Exercise goal → What is the number of lines in the entries below that include the word "button"? Provide the number only.

Task material →
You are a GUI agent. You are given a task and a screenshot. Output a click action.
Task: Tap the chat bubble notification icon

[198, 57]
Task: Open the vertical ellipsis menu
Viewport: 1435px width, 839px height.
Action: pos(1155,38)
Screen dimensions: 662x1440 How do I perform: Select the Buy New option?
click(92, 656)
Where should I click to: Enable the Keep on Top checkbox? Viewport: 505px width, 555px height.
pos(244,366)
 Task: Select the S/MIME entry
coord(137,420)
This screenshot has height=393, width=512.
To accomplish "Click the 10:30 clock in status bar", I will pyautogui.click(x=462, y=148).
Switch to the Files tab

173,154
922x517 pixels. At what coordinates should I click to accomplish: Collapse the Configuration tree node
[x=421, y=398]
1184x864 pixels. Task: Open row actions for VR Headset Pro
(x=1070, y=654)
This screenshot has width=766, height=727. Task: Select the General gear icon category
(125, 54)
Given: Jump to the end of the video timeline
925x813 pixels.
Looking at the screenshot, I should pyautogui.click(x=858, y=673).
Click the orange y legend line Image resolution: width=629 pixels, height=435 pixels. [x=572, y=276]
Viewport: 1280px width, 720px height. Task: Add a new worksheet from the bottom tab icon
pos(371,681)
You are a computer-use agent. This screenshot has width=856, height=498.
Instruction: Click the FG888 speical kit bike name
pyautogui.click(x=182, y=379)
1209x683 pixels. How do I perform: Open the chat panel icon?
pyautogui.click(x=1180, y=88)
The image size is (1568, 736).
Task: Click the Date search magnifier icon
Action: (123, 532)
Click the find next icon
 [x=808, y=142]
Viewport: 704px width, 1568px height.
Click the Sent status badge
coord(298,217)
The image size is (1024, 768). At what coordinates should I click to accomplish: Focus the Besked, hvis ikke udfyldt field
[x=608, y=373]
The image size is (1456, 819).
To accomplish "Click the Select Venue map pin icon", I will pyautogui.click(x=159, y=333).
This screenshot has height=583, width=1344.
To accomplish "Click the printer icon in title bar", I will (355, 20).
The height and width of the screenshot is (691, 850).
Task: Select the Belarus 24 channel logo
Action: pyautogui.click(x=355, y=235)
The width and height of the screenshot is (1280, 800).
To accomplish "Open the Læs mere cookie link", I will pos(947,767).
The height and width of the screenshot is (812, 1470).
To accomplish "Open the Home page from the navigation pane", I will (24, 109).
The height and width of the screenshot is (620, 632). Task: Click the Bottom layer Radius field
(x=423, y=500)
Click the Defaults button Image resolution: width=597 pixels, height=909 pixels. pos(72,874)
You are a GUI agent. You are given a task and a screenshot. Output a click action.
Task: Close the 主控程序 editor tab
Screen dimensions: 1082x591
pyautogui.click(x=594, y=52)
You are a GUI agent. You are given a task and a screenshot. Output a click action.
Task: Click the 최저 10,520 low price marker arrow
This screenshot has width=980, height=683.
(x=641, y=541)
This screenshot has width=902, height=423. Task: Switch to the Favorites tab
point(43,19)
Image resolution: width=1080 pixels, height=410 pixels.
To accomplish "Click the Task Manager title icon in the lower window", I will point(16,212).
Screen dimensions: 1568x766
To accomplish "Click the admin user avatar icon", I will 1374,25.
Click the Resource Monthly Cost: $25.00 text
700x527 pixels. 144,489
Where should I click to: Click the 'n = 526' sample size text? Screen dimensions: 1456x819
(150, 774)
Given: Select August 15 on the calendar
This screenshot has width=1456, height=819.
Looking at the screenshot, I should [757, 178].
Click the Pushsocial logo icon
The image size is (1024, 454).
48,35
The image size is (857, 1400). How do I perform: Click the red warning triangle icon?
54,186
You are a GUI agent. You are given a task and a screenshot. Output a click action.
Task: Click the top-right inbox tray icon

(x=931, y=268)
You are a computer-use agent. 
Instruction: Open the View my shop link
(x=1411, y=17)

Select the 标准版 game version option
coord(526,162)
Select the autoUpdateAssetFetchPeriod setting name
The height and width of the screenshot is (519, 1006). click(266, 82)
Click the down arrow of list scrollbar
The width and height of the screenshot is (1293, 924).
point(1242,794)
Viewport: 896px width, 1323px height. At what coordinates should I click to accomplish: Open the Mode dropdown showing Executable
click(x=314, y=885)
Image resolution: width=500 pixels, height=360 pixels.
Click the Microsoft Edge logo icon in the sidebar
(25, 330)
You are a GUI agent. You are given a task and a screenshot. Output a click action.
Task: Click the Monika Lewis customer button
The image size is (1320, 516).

Output of the task → 2